Example answer key: Newton's first law states that an object at rest s...


---
## 3. Semantic Similarity Scoring

Using Sentence-Transformers to compare answer embeddings.

In [11]:
class SemanticScorer:
    """
    Score answers using semantic similarity (embeddings).
    
    Uses all-MiniLM-L6-v2 for efficient embeddings.
    """
    
    def __init__(self, model_name: str = "all-MiniLM-L6-v2"):
        if EMBEDDINGS_AVAILABLE:
            print(f"Loading embedding model: {model_name}...")
            self.model = SentenceTransformer(model_name)
        else:
            self.model = None
    
    def compute_similarity(self, text1: str, text2: str) -> float:
        """
        Compute semantic similarity between two texts.
        
        Returns:
            Cosine similarity (0-1)
        """
        if self.model is None:
            return self._fallback_similarity(text1, text2)
        
        embeddings = self.model.encode([text1, text2])
        similarity = np.dot(embeddings[0], embeddings[1]) / (
            np.linalg.norm(embeddings[0]) * np.linalg.norm(embeddings[1])
        )
        return float(max(0, similarity))  # Clamp to 0-1
    
    def _fallback_similarity(self, text1: str, text2: str) -> float:
        """
        Fallback similarity using Jaccard index.
        """
        words1 = set(text1.lower().split())
        words2 = set(text2.lower().split())
        
        if not words1 or not words2:
            return 0.0
        
        intersection = len(words1 & words2)
        union = len(words1 | words2)
        
        return intersection / union if union > 0 else 0.0
    
    def score_answer(self, student_answer: str, reference_answer: str, max_marks: float = 10.0) -> Tuple[float, float]:
        """
        Score answer based on semantic similarity.
        
        Returns:
            (score, confidence)
        """
        similarity = self.compute_similarity(student_answer, reference_answer)
        
        # Convert similarity to score
        # Using a curve that gives partial credit
        if similarity >= 0.9:
            score_ratio = 1.0
        elif similarity >= 0.7:
            score_ratio = 0.7 + (similarity - 0.7) * 1.5  # 0.7-1.0
        elif similarity >= 0.5:
            score_ratio = 0.4 + (similarity - 0.5) * 1.5  # 0.4-0.7
        else:
            score_ratio = similarity * 0.8  # 0-0.4
        
        score = score_ratio * max_marks
        confidence = min(0.95, similarity + 0.2)  # Cap confidence at 95%
        
        return score, confidence


# Test
semantic_scorer = SemanticScorer()

reference = "Newton's first law states that an object at rest stays at rest."
student_good = "Newton's first law says an object at rest remains at rest."
student_partial = "Objects don't move unless pushed."
student_wrong = "Gravity pulls things down."

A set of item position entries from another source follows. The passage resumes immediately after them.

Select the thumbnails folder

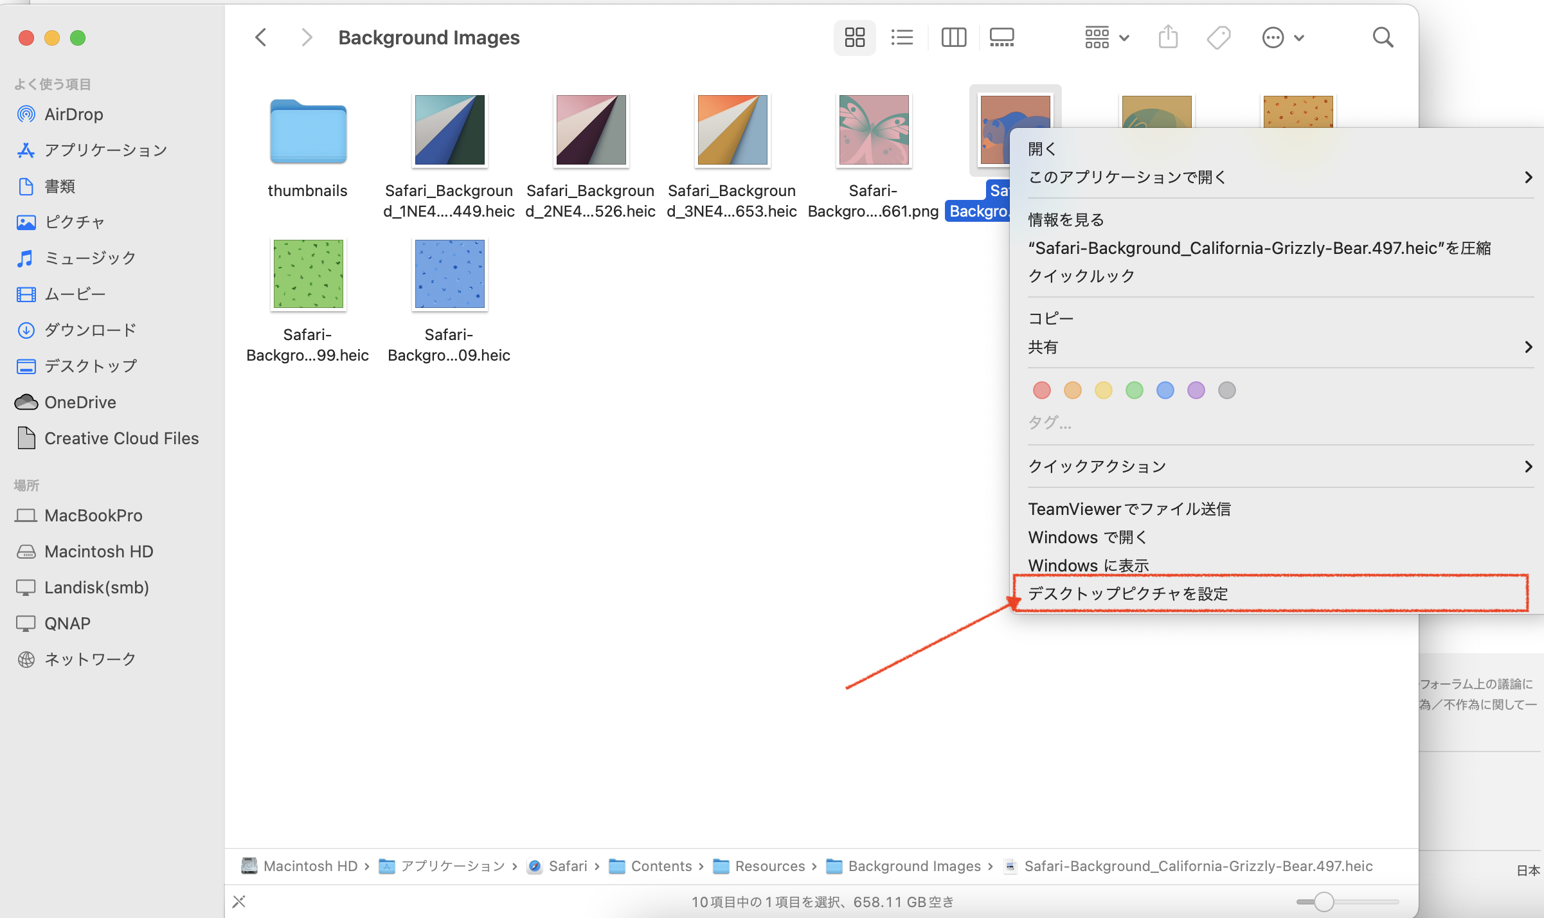click(x=308, y=132)
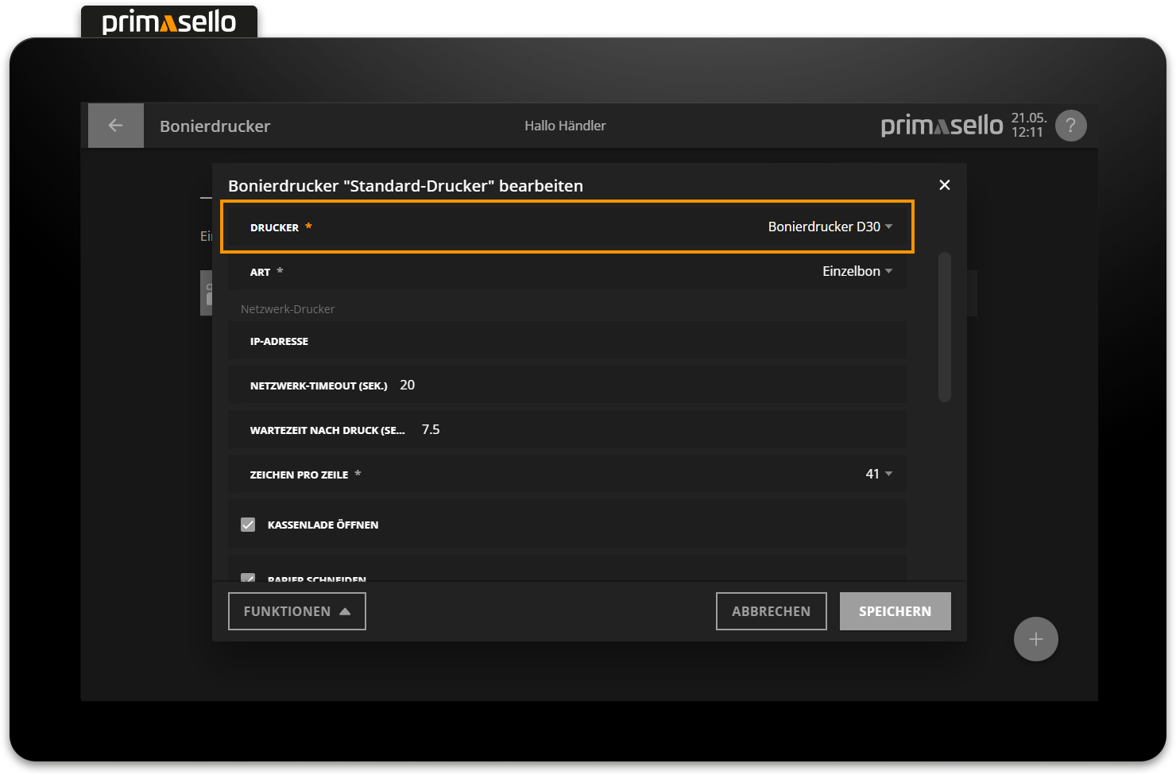Click the Funktionen up-arrow triangle
Screen dimensions: 1176x775
click(x=345, y=611)
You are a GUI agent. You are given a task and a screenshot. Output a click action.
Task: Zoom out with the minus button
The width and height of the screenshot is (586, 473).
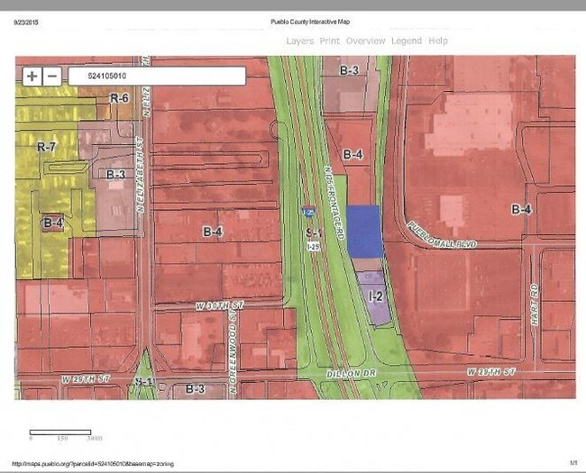tap(52, 77)
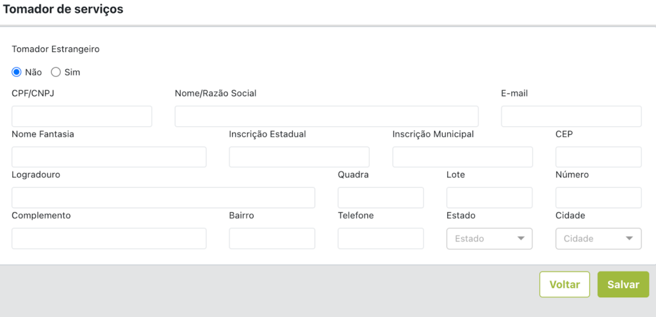
Task: Select the Inscrição Municipal input
Action: click(x=462, y=157)
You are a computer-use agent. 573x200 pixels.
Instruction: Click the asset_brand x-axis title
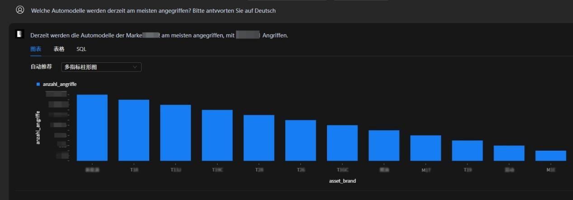coord(342,181)
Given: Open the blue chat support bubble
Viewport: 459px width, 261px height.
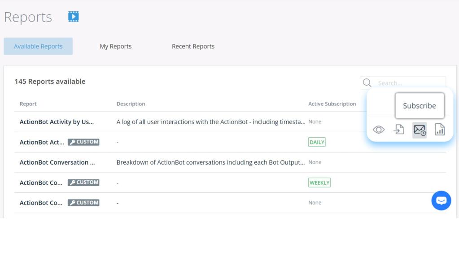Looking at the screenshot, I should (x=441, y=200).
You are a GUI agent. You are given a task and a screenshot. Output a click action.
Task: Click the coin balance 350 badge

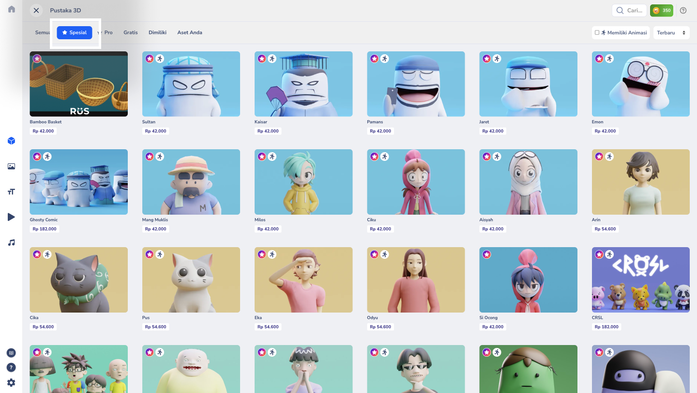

for student, label in [(student_good, "Good"), (student_partial, "Partial"), (student_wrong, "Wrong")]:
    sim = semantic_scorer.compute_similarity(reference, student)
    score, conf = semantic_scorer.score_answer(student, reference, max_marks=10)
    print(f"{label}: similarity={sim:.2f}, score={score:.1f}/10, confidence={conf:.2f}")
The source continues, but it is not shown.